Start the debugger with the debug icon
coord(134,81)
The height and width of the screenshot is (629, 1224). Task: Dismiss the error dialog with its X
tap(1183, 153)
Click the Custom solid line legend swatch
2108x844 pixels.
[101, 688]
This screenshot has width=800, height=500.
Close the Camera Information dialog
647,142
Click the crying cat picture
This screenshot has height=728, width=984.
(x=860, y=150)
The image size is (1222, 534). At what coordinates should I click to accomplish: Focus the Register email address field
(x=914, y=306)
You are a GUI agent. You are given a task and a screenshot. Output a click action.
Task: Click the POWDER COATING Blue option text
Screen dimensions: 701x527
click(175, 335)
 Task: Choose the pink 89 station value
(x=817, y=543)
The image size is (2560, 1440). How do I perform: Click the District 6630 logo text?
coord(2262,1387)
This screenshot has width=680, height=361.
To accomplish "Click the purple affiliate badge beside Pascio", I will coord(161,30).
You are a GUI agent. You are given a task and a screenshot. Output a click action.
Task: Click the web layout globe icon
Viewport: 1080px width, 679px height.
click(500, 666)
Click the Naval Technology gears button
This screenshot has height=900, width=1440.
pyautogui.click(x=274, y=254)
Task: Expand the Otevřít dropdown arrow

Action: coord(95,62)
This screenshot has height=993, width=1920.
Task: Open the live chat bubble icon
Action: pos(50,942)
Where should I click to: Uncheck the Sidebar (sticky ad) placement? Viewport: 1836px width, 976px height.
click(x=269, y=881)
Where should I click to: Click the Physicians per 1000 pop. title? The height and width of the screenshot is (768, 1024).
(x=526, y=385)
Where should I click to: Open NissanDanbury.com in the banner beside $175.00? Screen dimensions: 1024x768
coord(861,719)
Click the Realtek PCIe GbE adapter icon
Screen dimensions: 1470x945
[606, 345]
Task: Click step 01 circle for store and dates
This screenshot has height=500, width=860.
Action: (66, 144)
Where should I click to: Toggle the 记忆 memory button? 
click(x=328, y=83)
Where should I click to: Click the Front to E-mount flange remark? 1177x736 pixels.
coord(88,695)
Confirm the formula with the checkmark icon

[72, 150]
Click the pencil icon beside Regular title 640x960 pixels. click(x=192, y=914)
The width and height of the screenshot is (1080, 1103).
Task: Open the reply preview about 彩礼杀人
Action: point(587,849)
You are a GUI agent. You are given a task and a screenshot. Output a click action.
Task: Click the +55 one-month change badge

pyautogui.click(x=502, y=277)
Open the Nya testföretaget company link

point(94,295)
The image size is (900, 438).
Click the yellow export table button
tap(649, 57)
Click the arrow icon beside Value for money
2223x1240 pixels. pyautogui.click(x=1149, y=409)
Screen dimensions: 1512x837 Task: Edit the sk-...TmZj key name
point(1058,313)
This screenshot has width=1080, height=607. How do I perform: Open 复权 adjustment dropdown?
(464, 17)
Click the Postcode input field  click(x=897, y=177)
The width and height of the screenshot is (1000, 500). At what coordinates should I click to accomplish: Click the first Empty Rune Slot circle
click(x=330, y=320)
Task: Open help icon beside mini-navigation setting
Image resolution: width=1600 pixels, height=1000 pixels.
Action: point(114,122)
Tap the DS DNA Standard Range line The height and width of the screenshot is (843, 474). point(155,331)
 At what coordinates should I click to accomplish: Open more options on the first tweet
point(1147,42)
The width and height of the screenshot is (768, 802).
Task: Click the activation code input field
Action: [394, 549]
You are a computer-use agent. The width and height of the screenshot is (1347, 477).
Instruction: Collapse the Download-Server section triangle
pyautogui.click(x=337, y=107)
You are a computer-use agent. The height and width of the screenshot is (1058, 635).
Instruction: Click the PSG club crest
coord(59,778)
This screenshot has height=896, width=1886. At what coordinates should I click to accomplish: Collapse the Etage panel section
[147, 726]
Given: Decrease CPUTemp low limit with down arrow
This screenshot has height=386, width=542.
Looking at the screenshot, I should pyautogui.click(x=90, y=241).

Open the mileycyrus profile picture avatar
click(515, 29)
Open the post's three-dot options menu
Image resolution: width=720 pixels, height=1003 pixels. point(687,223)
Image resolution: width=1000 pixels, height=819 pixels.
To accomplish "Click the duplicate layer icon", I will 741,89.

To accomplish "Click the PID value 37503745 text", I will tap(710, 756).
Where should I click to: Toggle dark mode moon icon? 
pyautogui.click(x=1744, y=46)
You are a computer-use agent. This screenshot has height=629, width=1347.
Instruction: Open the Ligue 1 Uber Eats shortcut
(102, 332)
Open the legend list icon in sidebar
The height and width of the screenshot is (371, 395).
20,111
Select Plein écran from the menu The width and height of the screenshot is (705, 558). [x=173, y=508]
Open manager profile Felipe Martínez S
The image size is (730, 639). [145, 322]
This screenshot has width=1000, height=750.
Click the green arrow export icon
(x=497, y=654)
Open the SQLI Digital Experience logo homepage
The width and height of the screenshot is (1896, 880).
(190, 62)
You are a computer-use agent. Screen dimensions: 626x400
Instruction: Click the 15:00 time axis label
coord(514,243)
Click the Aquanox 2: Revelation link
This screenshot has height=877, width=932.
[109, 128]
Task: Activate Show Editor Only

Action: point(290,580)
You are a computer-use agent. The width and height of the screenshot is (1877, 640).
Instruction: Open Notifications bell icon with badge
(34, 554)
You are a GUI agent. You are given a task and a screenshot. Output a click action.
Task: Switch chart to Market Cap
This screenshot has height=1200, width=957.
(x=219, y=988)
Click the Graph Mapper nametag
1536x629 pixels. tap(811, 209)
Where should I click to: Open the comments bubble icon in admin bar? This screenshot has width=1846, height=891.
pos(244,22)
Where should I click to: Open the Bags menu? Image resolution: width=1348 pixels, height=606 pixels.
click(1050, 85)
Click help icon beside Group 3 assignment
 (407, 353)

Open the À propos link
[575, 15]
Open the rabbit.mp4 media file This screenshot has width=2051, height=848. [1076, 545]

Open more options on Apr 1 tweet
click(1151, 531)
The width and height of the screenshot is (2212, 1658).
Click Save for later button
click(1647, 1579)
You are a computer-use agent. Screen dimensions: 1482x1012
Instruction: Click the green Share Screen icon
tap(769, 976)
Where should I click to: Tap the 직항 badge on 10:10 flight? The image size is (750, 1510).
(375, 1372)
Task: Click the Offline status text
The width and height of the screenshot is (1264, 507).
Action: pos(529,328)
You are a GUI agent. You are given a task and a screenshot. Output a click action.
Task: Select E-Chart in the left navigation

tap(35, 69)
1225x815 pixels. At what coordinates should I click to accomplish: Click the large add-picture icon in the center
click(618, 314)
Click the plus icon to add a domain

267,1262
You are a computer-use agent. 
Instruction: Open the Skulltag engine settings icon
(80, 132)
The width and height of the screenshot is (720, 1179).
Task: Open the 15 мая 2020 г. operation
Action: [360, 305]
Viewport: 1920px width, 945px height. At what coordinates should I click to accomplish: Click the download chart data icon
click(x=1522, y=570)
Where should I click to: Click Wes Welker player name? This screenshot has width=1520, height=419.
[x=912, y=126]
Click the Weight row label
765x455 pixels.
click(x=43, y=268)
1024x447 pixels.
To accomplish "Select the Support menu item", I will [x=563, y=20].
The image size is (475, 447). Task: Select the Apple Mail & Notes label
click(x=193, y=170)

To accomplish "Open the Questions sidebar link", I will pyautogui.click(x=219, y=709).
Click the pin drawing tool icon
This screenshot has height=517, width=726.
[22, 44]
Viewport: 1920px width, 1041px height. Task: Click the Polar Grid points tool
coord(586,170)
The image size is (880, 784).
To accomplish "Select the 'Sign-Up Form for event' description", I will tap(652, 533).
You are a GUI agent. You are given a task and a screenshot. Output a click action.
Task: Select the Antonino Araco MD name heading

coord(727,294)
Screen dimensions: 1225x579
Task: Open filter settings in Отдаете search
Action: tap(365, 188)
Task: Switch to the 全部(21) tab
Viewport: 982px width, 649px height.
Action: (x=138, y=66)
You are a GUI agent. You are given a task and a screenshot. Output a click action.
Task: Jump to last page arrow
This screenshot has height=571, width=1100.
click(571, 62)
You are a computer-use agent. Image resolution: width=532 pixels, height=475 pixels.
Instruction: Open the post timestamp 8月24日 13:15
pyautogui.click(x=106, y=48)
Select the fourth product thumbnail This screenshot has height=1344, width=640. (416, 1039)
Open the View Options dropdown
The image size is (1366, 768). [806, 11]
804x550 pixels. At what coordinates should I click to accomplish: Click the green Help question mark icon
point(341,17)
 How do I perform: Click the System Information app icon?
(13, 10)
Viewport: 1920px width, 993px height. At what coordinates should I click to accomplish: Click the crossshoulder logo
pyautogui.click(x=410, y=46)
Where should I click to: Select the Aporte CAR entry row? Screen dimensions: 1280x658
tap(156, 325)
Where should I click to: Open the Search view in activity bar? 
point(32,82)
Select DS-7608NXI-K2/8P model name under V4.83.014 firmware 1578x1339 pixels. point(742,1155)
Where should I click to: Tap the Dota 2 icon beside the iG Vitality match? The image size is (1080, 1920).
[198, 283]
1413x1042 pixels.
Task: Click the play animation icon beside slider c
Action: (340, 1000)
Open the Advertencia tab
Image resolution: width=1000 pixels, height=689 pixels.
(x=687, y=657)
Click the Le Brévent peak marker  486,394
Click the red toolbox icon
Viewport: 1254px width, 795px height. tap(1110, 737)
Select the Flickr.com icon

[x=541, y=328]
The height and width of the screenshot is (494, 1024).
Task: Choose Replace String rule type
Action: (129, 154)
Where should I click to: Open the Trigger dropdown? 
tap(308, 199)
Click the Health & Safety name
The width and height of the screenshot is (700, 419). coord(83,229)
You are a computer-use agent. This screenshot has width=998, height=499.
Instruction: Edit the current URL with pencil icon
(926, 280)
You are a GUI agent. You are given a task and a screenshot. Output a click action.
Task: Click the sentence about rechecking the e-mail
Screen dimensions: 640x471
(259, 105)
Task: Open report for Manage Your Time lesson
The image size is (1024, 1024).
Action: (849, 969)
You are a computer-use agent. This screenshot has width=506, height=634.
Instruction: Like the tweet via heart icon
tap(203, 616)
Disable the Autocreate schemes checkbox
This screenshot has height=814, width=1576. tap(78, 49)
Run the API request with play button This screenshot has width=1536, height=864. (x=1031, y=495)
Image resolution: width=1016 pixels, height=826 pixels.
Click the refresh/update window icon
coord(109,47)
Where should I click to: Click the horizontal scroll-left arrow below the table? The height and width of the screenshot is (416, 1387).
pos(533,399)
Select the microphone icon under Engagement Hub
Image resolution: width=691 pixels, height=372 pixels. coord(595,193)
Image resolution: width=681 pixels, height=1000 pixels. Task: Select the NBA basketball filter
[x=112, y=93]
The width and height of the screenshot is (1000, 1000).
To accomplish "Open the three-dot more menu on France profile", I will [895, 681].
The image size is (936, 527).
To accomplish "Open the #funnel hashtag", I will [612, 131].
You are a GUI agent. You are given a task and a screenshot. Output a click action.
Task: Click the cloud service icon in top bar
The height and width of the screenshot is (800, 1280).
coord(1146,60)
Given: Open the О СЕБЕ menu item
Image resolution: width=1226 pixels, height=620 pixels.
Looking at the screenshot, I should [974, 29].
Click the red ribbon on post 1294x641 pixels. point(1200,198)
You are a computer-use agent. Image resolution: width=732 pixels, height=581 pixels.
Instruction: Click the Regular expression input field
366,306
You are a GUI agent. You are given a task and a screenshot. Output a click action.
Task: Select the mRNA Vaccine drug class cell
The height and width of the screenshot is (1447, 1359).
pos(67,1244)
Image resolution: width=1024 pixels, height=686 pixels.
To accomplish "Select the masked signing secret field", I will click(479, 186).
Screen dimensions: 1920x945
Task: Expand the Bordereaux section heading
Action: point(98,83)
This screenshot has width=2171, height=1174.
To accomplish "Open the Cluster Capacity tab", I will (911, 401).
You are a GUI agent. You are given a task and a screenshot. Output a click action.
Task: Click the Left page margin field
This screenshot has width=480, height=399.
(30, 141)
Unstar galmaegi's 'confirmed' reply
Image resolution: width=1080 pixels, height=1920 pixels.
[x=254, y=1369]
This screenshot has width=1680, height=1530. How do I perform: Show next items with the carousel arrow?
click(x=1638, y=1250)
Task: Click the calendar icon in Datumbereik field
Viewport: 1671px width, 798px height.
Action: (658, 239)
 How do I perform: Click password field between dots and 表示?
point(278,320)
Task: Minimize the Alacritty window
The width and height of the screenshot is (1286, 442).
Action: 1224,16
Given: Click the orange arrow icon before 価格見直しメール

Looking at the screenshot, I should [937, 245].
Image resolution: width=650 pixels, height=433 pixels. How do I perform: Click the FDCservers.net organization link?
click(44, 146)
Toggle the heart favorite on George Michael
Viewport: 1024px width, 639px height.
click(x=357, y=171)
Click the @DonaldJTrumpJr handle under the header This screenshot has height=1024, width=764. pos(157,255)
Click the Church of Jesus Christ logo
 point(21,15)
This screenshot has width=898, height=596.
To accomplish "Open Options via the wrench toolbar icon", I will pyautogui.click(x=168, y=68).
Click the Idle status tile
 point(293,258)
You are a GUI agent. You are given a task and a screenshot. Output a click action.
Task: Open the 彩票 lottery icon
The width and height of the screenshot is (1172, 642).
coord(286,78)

━━━━

TASK TO COMPLETE :: Please transcribe the records exactly from their first line through the line holding "Click the Naval Technology gears button", and leave out all others.

RESULT OF THE EXERCISE ::
Start the debugger with the debug icon
coord(134,81)
The height and width of the screenshot is (629, 1224). Task: Dismiss the error dialog with its X
tap(1183, 153)
Click the Custom solid line legend swatch
2108x844 pixels.
[101, 688]
This screenshot has width=800, height=500.
Close the Camera Information dialog
647,142
Click the crying cat picture
This screenshot has height=728, width=984.
(x=860, y=150)
The image size is (1222, 534). At what coordinates should I click to accomplish: Focus the Register email address field
(x=914, y=306)
You are a GUI agent. You are given a task and a screenshot. Output a click action.
Task: Click the POWDER COATING Blue option text
Screen dimensions: 701x527
click(175, 335)
 Task: Choose the pink 89 station value
(x=817, y=543)
The image size is (2560, 1440). How do I perform: Click the District 6630 logo text?
coord(2262,1387)
This screenshot has width=680, height=361.
To accomplish "Click the purple affiliate badge beside Pascio", I will coord(161,30).
You are a GUI agent. You are given a task and a screenshot. Output a click action.
Task: Click the web layout globe icon
Viewport: 1080px width, 679px height.
click(500, 666)
Click the Naval Technology gears button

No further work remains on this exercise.